3. Leadership Development Requires Patience.
One of the most frequent questions learning leaders ask is, “How do we make the learning stick?” It is, maybe, the most difficult question in the industry to answer, along with, “How do we show ROI?” These questions reflect a common fear: If we spend time and money to develop leaders, but those leaders don’t retain what they learned, will the program have failed? To make learning stick and prove ROI, L&D departments often resort to refresher modules and evaluations that measure knowledge retention, often with mixed results.
The most successful L&D departments recognize that leadership development is a long-term journey and have found more useful ways to measure success and ensure that learning environments prove their value over time. It’s important to remember the core purpose of leadership development: Did the program uncover personal leadership blind spots, provide meaningful feedback and trigger the start of a long-term learning journey? If the learners have been able to hone their skills and develop a better understanding of their unique leadership style, it will show in their daily work and the organizational culture. Measure success by looking at key business outcomes such as internal promotions, employee retention and employee engagement rates, which show true growth in a participant’s leadership skills.

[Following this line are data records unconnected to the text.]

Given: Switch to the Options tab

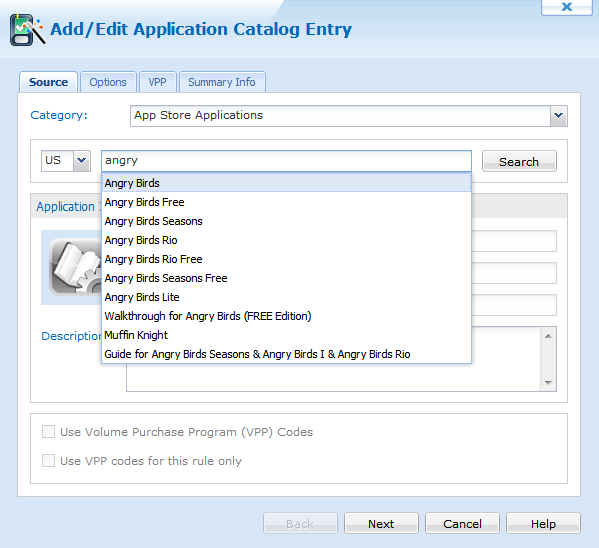Looking at the screenshot, I should pyautogui.click(x=108, y=82).
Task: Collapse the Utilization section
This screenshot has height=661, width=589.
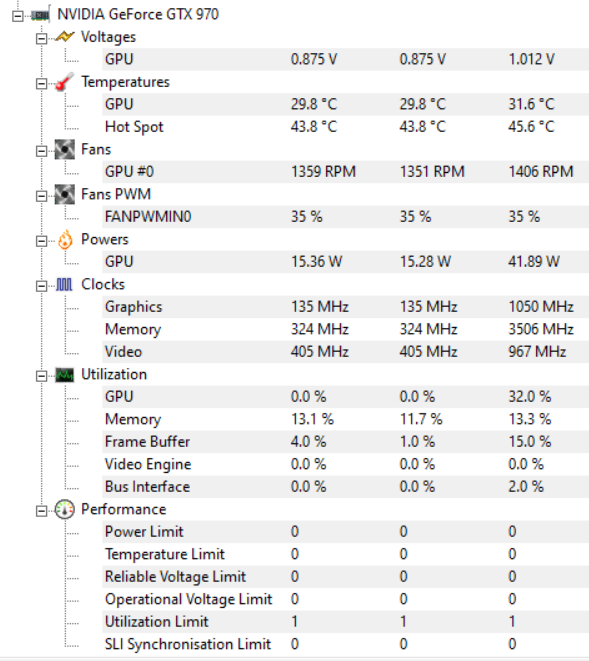Action: click(41, 376)
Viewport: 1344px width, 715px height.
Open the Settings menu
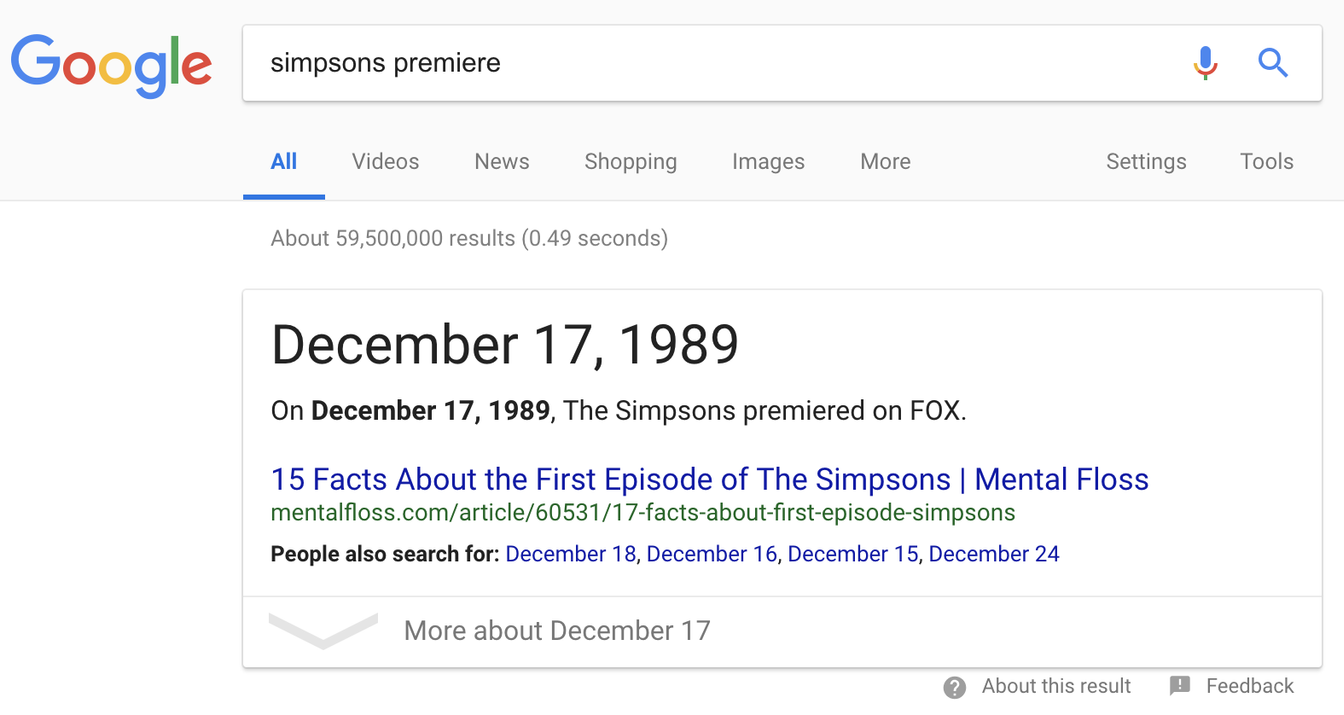[x=1146, y=161]
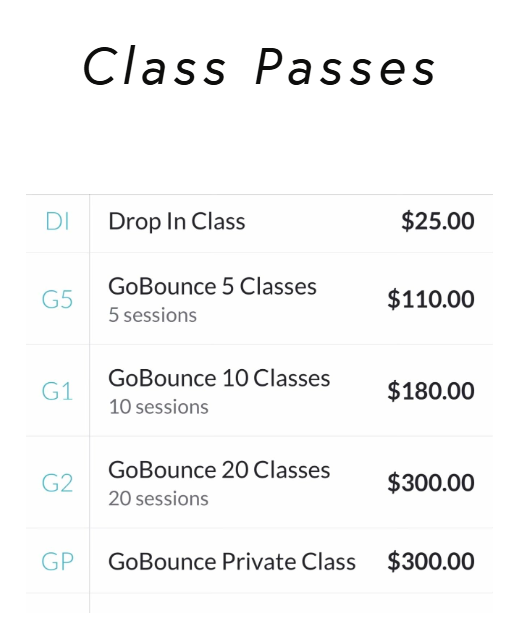Click the '20 sessions' subtitle
This screenshot has height=630, width=531.
[159, 499]
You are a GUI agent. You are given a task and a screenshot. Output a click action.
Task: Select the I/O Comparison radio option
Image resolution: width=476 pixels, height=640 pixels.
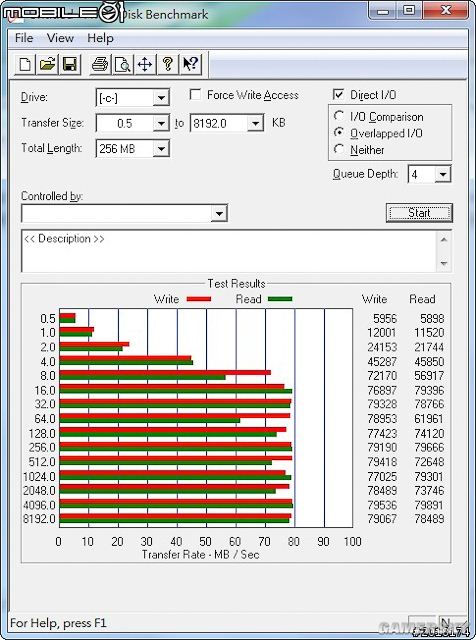(339, 116)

4. Leadership Development Requires Role Models.
If learning leaders want to create a link between the development experience they provide and the career growth of participants, they need to secure deep, personal investment by senior stakeholders. An ideal participant/executive interaction makes it possible for executives to share more than company slides and to connect with participants in meaningful dialogue. Offer executives an opportunity to open up about their own successes, failures and lessons from their past, allowing participants to picture themselves in the executive’s shoes down the road.
Help program participants connect with role models in memorable ways by creating mixed-group “think tanks” with multiple executives, breaking down silos by encouraging deep cross-functional conversations and allowing for unexpected outcomes. Effective L&D leaders use the leadership development program as an opportunity to help them connect the dots from the learning journey to employees’ career aspirations as they see themselves growing into larger roles in the future.

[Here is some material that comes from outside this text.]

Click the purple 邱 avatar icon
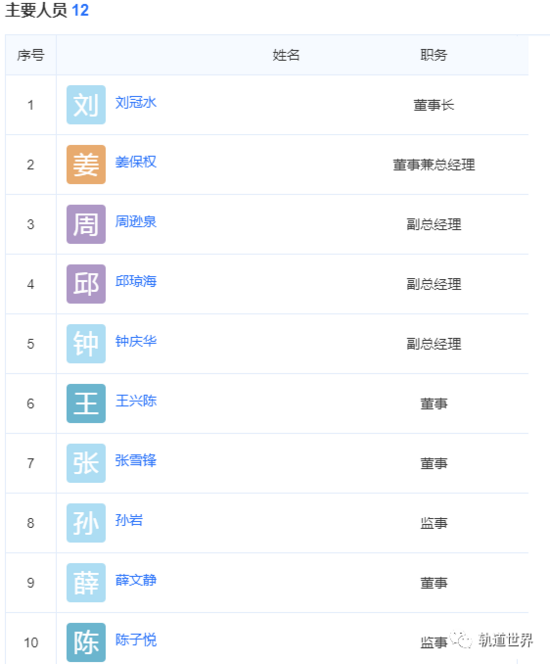Image resolution: width=550 pixels, height=664 pixels. (86, 284)
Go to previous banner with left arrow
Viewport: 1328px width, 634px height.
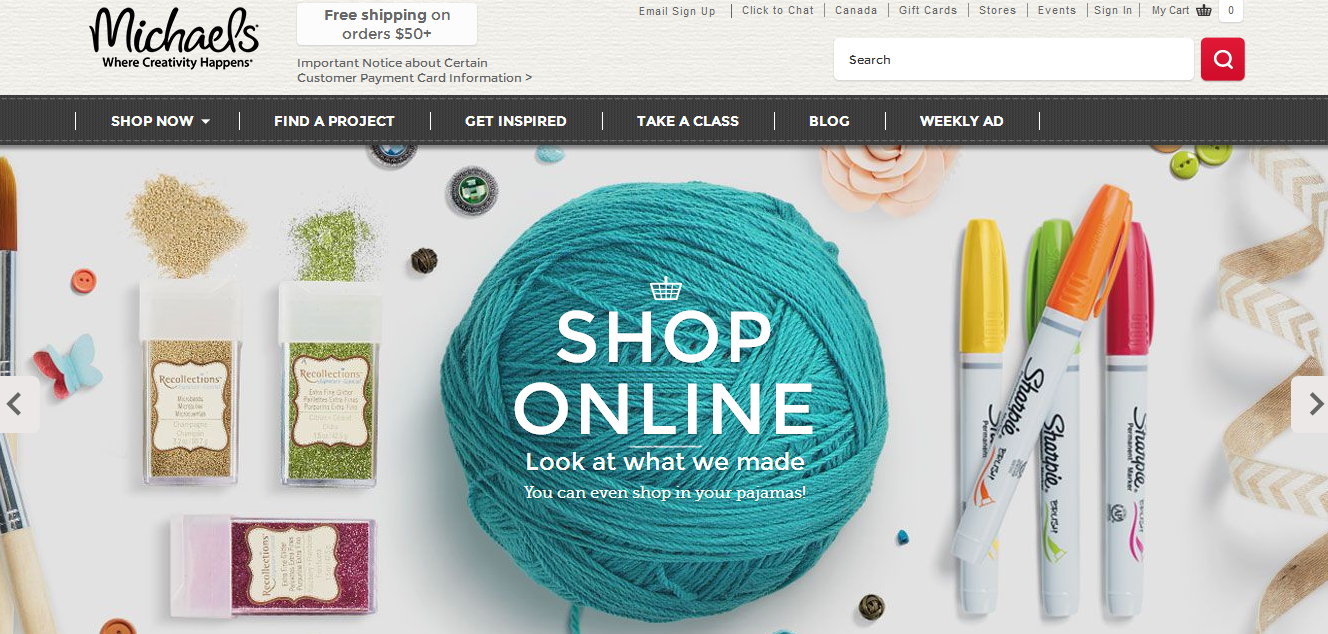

5. We Learn to Lead Through Stories.
Why is it that we love TED talks but dread our next e-learning assignment? The answer lies in the fact that TED talks inspire with personal stories, while e-learning typically doesn’t focus on powerful storytelling. In today’s world, we cannot absorb and make sense of all data around us; often, we rely on stories to connect the dots.

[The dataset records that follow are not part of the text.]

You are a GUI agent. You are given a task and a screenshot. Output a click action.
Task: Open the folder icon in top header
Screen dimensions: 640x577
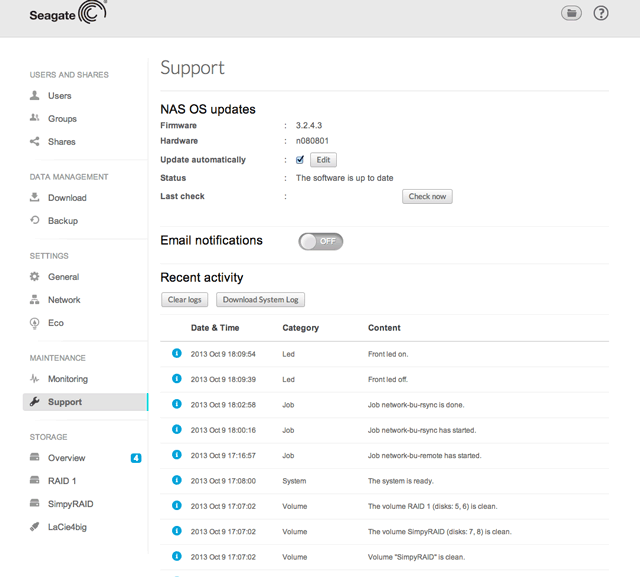(x=571, y=13)
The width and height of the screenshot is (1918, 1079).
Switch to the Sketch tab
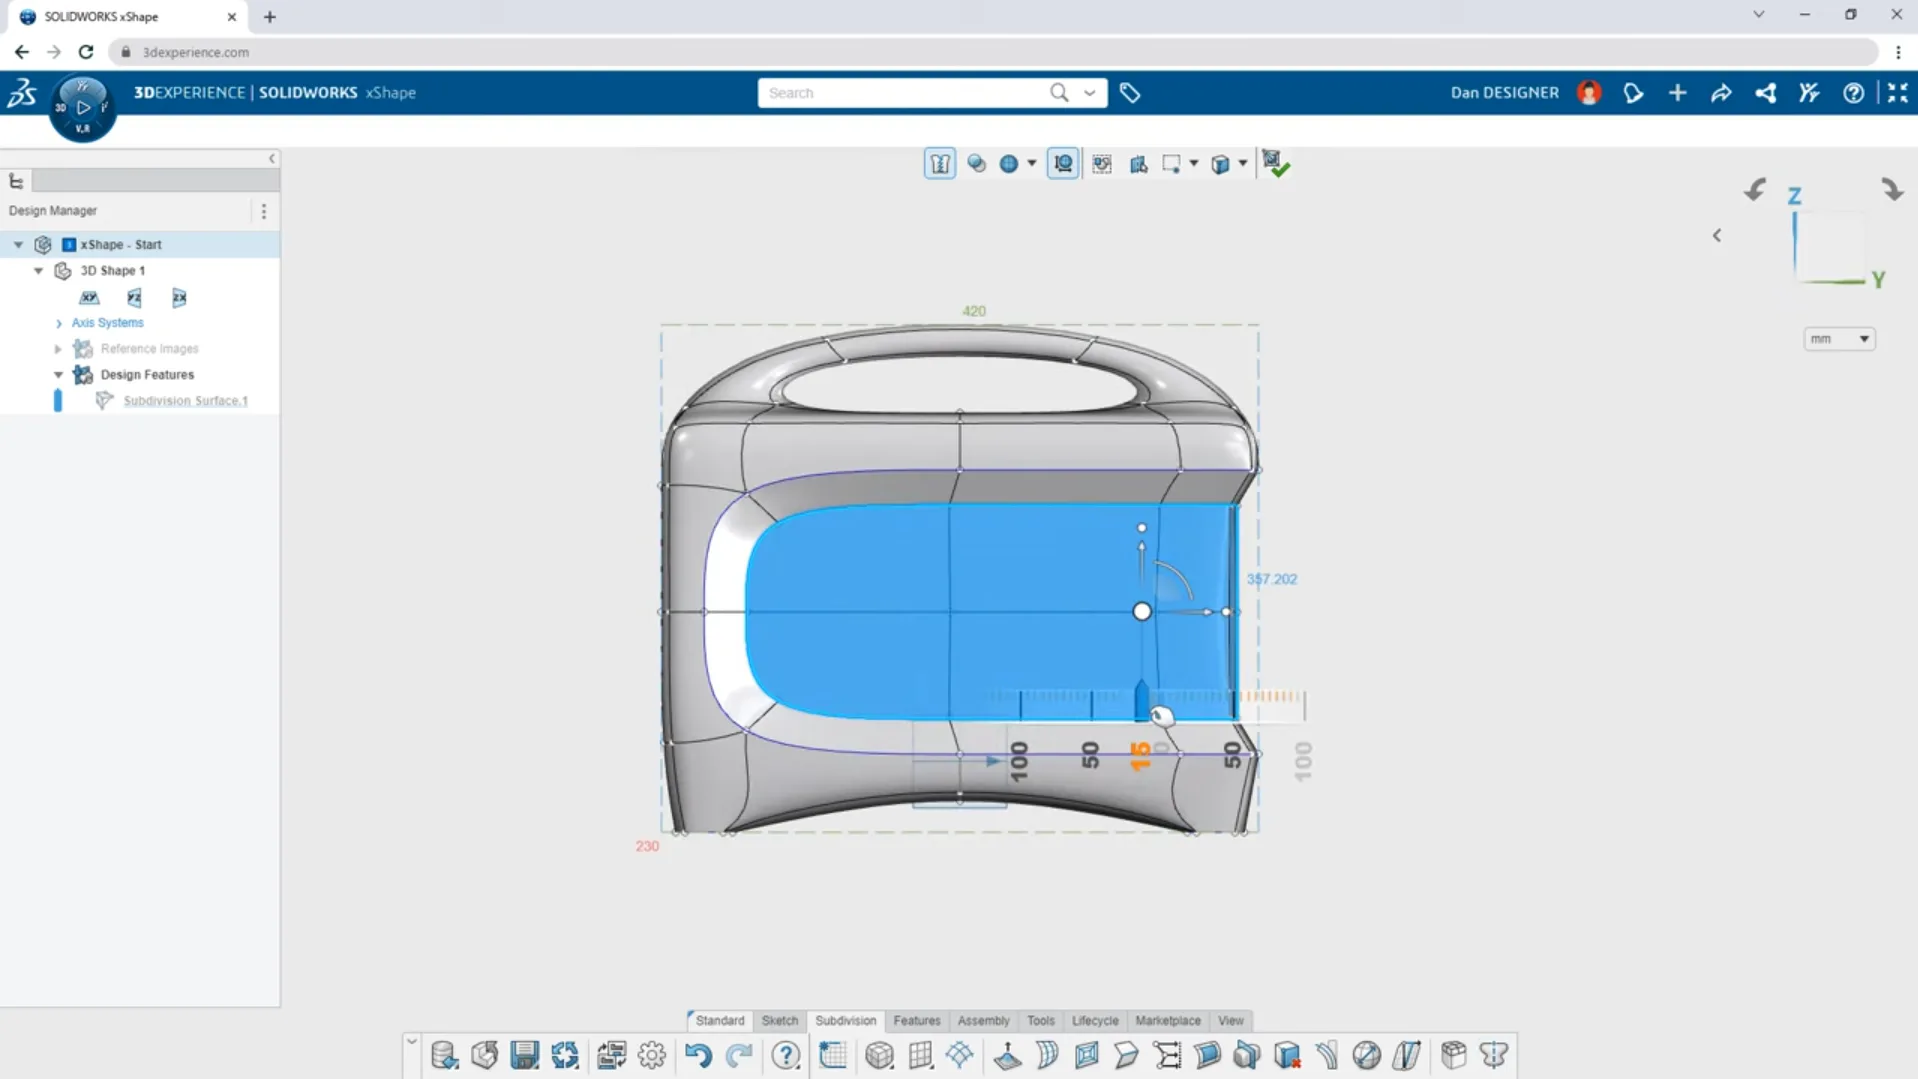(x=779, y=1020)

Leadership frameworks and acronyms are helpful, but it is personal stories – from mentors, coaches, program faculty and peers – that often provide the most useful guidance. L&D practitioners can engage learners by integrating stories and cautionary tales into programs and using them as an integral part of leadership development experiences.
Effective leadership development is, at its core, a long-term process that requires intrinsic motivation, peer interactions, patience, encouragement from role models, mentors and stories. There are no foolproof shortcuts, because leadership development is more than knowledge acquisition. Just like the coaching of athletes in a performance sport, leadership development is a multi-disciplinary, long-term process that requires stretching; dealing with uncomfortable pressures; coaching and feedback; and a carefully crafted mix of tools, practice, stories and personal encouragement. It was the case 2,000 years ago, and it remains true today.